Les exemplaires réalisés sont en bronze, éventuellement doré (en). Au total, la sculpture mesure 3,8 m de haut, 1,9 m de long et 1,2 m de large[1]. Toutes les versions reposent sur un piédestal, de forme et de matériaux divers.
Histoire
Première version
Emmanuel Frémiet reçoit la commande de la sculpture en 1872. À cette date, la Troisième République est en place depuis moins de deux ans et la défaite de la France dans sa guerre avec l'Allemagne est toute proche. Dans le même temps, la figure de Jeanne d'Arc connaît un regain de popularité (l'évêque d'Orléans prononce en 1869 un panégyrique de Jeanne et sa béatification est lancée, qui aboutit en 1909) ; le nouveau régime perçoit un parallèle entre la situation de la France en 1429, envahie par les armées anglaises mais sur le point de reconquérir son territoire, et la sienne propre, la France étant occupée militairement par l'Allemagne et amputée de l'Alsace-Lorraine. Frémiet est alors un sculpteur de 48 ans, spécialisé dans la sculpture animalière réaliste. La guerre l'a considérablement affecté : son atelier a été pillé par l'occupant et plusieurs de ses commandes publiques ont disparu dans la destruction du palais des Tuileries et les événements de la commune de Paris[2]. Après la réalisation d'un plâtre[3], Frémiet reçoit une commande ferme de l'État, le , pour la somme de 25 000 francs[4]. Parmi les 150 statues érigées à Paris au cours de la période 1870-1914, il s'agit de l'unique commande publique passée par l'État : les autres statues sont dues à des initiatives privées[5].

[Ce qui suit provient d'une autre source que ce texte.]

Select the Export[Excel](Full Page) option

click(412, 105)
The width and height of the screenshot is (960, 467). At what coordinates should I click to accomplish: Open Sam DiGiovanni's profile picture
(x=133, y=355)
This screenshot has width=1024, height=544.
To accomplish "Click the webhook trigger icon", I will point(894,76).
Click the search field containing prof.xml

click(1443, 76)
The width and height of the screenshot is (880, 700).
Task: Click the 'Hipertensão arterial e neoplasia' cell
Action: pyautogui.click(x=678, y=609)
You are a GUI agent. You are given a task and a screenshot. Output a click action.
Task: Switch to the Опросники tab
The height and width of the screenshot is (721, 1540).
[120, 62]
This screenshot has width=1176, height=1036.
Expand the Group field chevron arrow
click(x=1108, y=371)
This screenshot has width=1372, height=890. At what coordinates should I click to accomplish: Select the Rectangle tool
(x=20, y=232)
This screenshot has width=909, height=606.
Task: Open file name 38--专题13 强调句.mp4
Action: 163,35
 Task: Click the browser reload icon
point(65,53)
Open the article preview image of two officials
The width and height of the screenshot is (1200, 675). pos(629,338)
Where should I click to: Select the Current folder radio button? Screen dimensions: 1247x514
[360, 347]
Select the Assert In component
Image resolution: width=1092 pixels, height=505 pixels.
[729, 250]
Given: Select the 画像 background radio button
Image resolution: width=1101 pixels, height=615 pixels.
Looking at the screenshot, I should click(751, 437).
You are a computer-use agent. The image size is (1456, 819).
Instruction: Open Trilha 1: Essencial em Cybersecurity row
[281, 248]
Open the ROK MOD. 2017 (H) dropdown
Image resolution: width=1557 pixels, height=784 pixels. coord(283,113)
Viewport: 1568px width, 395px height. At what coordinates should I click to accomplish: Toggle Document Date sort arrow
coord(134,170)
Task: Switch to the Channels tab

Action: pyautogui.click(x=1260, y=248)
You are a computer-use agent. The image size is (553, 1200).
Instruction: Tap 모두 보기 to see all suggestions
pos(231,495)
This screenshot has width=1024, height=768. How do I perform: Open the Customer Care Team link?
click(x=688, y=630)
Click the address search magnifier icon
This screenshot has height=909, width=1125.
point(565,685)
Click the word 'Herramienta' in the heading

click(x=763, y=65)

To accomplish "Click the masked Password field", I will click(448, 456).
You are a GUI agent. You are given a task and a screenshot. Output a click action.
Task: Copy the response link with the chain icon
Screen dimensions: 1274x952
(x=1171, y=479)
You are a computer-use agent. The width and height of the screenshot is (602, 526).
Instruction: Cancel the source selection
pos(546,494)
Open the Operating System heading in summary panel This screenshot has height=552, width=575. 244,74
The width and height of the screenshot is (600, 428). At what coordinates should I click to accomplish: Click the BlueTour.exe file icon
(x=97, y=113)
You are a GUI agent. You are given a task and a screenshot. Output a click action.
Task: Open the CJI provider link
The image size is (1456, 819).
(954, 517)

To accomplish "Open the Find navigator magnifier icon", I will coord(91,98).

Le modèle de la statue n'est pas connu[2] : selon la légende, Frémiet aurait choisi une paysanne née comme Jeanne d'Arc à Domrémy et qui serait morte par la suite en 1936 dans l'incendie de son immeuble, appelée selon les versions Jeanne Laneau[6] - [7] ou Aimée Girod[8]. Les propres filles de Frémiet, âgées de 14 et 16 ans en 1872, auraient également pu servir de modèle pour Jeanne, qui aurait eu 17 ans en 1429[2].
La statue est fondue en 1874 et érigée sur la place des Pyramides, dans le 1er arrondissement de Paris, près de l'endroit supposé où Jeanne d'Arc a été blessée lors de sa tentative d'entrée dans Paris[9]. Elle n'est à cette époque pas dorée : il s'agit d'un bronze brut.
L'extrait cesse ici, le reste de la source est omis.